There needs to be a mass uprising against the very foundations of capitalism, one that achieves the transition to a system where most major industries are nationalized, the transformation of the remaining business structures into workplace democracies, and the creation of a worker’s democracy where, as Marx and Engels advocated, the poor and working people take the position of the ruling class.

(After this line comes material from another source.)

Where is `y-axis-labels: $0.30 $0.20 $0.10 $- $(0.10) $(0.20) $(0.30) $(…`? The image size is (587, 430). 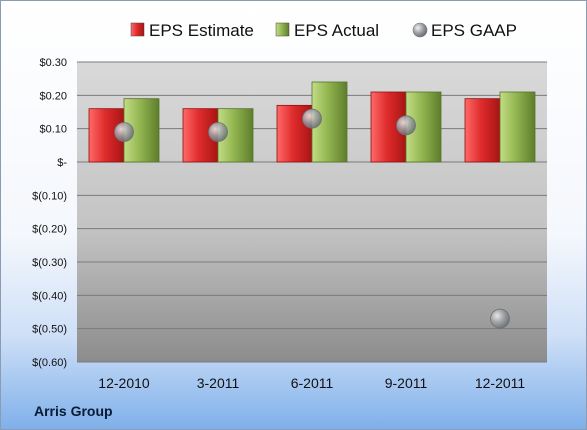 y-axis-labels: $0.30 $0.20 $0.10 $- $(0.10) $(0.20) $(0.30) $(… is located at coordinates (50, 213).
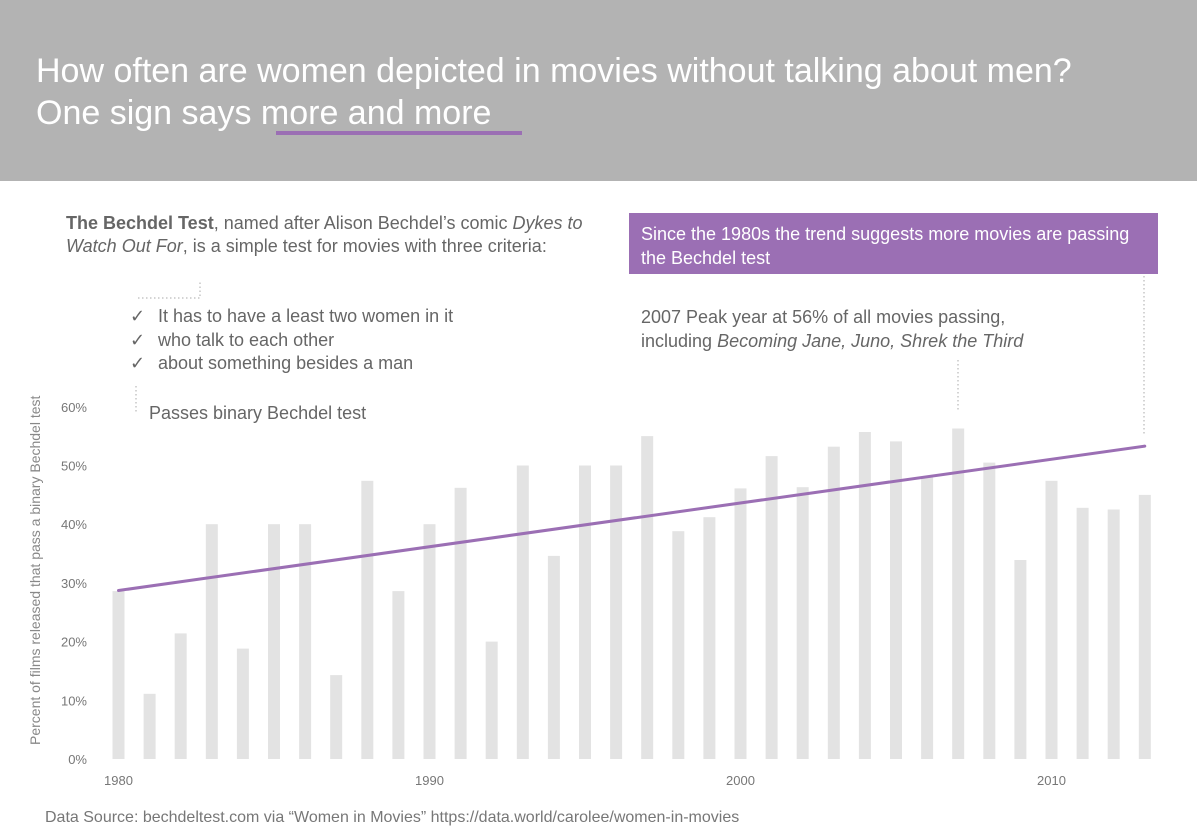 Image resolution: width=1197 pixels, height=839 pixels. What do you see at coordinates (306, 316) in the screenshot?
I see `criterion-text: It has to have a least two women in it` at bounding box center [306, 316].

When this new authority comes to power, it will need to prosecute fossil fuel executives and the politicians who’ve helped them. The current climate lawsuits are not enough, because those behind the climate crisis are guilty of war crimes. As Jacobin’s Kate Aronoff has written: “a push to try fossil-fuel executives for crimes against humanity could channel some much-needed populist rage at the climate’s 1 percent, and render them persona non grata in respectable society — let alone Congress or the UN, where they today enjoy broad access. Making people like Exxon CEO Darren Woods or Shell CEO Ben van Beurden well known and widely reviled would put names and faces to a problem too often discussed in the abstract. The climate fight has clear villains. It’s long past time to name and shame them.”

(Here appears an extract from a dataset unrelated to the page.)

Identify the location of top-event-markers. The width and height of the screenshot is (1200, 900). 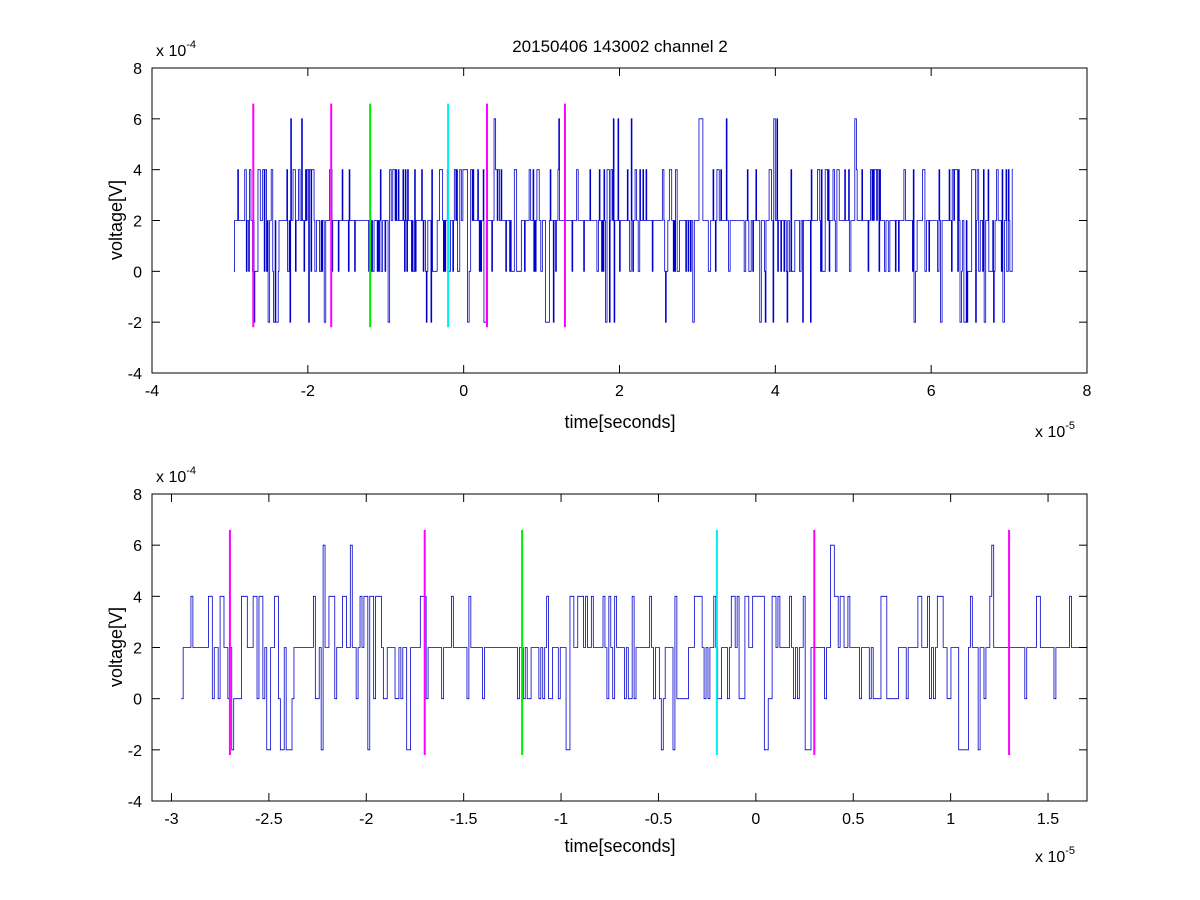
(409, 216).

For decades, people like Limbaugh, Trump, and the executives mentioned have been stomping us under the boot of predatory capitalism while robbing us even of the natural landscapes from our childhoods. They’ve committed a crime against us that’s beyond comprehension. And the appropriate response is to lock up the climate holocaust’s central perpetrators while blowing their capitalist order to a million pieces.

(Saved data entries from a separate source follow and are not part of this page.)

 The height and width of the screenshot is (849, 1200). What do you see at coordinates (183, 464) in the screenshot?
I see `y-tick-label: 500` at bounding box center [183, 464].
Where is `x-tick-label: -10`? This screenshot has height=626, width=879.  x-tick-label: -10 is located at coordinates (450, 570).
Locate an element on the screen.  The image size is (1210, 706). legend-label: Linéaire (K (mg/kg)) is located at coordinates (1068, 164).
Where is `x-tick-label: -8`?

This goal is realizable. Anti-capitalist revolutions have happened before in Russia, China, Cuba, Laos, Vietnam, and other places. And especially in modern America, with its unsurpassed levels of inequality, an uprising of this kind can be organized. Already the world appears to be entering a new revolutionary period, with protests like the gilets jaunes movement having broken out with exceptional intensity in the last year or so. And if we mobilize around the goal of revolutionary socialism, this unrest among the world’s lower classes will result in the establishment of an entirely new system.
This vision is what I find meaning in fighting towards. The earth can’t be repaired in our lifetimes, but human society can achieve justice if we reorder ourselves in a way that’s opposite to the existing paradigm. As we grieve for what we lost during this era, let’s build a civilization that won’t repeat the mistakes of the one which came before it.